Add to this that the environment itself is likely to drastically change thanks to our deplorable habit of dumping truckloads of CO2 into the atmosphere, and it becomes quite obvious that cultural diversity will come back with a vengeance. Western – and East-Asian culture will have to retreat from areas unsuited to their preferred lifestyle, or change so much in the process that it will amount to the same. The poster child for this will probably be American desert cities such as Phoenix or Las Vegas, but northern China or the Southern Spain are prime candidates for such an evolution too. Whoever will inhabit those areas two centuries from now will have to adopt the same lifestyle as preindustrial desert tribes.

The problem is that those who have kept the technologies, both social and material, needed to thrive in ecosystem hostile to European or East-Asian style agriculture are likely to be early casualties. Even when they still form viable cultural units, they are too specialized to survive intact the effect of global warming. Besides, they are militarily extremely weak and would be destroyed without the protection of modern nation states – even the Sentinelese, who have made an habit of shooting down everybody sailing too close to their island will be soon overrun when Indian policemen will stop protecting them.

This means that we will have to rebuild a cultural diversity anew by acquiring skills and social habits adapted to ecosystems which do not yet exist at the exact moment the few people who still master those skills are on the verge of cultural extinction. Moreover, those people won't profit in any way from our collapse for the world we will left will be different enough that , to survive, they will have to completely reconfigure their culture. The Inuits, for instance, may still exist two centuries from now, especially in Greenland, but they will be more likely to raise cattle than to hunt seals, they will have horses, not sled dogs and the place of snow and ice in their culture will have been seriously reduced.

Even so, rebuilding cultural diversity is by no mean an impossible task. As a species we are very good at borrowing technologies and cultural features from our neighbors and calling them our own. Here in Brittany we eat a very typical buckwheat pancake called “galette”, yet buckwheat is a Chinese, which was never cultivated in Western Europe before the XIVth century.

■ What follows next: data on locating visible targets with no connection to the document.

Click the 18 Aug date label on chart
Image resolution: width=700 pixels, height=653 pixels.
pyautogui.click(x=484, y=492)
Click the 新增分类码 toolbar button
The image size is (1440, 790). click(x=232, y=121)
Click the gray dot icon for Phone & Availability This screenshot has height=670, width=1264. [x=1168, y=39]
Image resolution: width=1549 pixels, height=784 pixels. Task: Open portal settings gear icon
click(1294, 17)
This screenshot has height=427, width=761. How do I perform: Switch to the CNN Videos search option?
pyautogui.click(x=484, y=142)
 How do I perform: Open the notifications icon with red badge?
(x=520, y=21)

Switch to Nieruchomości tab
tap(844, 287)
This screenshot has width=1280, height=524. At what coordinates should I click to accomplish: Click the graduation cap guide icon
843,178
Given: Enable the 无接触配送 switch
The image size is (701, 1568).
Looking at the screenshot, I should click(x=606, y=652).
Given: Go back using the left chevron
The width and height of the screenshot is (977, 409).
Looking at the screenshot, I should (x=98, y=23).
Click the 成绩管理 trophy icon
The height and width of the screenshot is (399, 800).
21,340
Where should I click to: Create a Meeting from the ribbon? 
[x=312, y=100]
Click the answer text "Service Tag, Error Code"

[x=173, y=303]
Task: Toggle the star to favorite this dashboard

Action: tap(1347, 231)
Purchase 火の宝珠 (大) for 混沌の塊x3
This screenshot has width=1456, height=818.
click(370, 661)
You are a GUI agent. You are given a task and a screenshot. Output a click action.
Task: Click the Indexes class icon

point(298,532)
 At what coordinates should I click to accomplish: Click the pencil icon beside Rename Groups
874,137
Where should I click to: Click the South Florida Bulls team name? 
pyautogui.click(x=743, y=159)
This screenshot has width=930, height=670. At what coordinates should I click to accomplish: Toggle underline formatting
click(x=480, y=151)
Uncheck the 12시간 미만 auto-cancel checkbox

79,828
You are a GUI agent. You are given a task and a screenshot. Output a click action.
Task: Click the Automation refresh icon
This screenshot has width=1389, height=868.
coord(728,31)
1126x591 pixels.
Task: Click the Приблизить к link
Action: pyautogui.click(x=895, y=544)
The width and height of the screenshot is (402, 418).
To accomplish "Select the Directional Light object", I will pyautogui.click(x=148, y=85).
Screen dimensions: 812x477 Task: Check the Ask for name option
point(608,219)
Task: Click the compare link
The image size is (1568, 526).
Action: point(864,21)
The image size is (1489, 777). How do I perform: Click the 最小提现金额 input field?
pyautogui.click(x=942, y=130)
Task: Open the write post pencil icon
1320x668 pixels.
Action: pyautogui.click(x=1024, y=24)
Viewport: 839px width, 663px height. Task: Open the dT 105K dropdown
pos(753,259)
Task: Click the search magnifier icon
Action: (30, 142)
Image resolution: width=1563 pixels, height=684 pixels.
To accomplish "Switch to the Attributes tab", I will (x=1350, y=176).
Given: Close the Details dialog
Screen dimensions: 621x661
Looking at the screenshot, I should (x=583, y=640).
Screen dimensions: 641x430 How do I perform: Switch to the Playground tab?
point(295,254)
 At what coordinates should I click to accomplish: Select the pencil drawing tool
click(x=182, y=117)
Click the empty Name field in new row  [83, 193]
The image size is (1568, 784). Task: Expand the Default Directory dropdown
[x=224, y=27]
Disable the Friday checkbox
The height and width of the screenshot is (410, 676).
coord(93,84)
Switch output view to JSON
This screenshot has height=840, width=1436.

In fact, the internal diversity of our own society, doomed as it is, can be an asset in that matter. While I fail to see the point of most of our subcultures, their sheer number means that there always will be someone to document or perpetuate the technological and societal skills of some half-forgotten tribe. Whether it will be enough, however, is quite another matter as it means preserving a knowledge which will be quite irrelevant to our everyday life until quite late in the game. This implies a serious amount of geekery and self-marginalization and definitely won't get you money or influence.

A bit like copying Latin books in Dark Age Britain.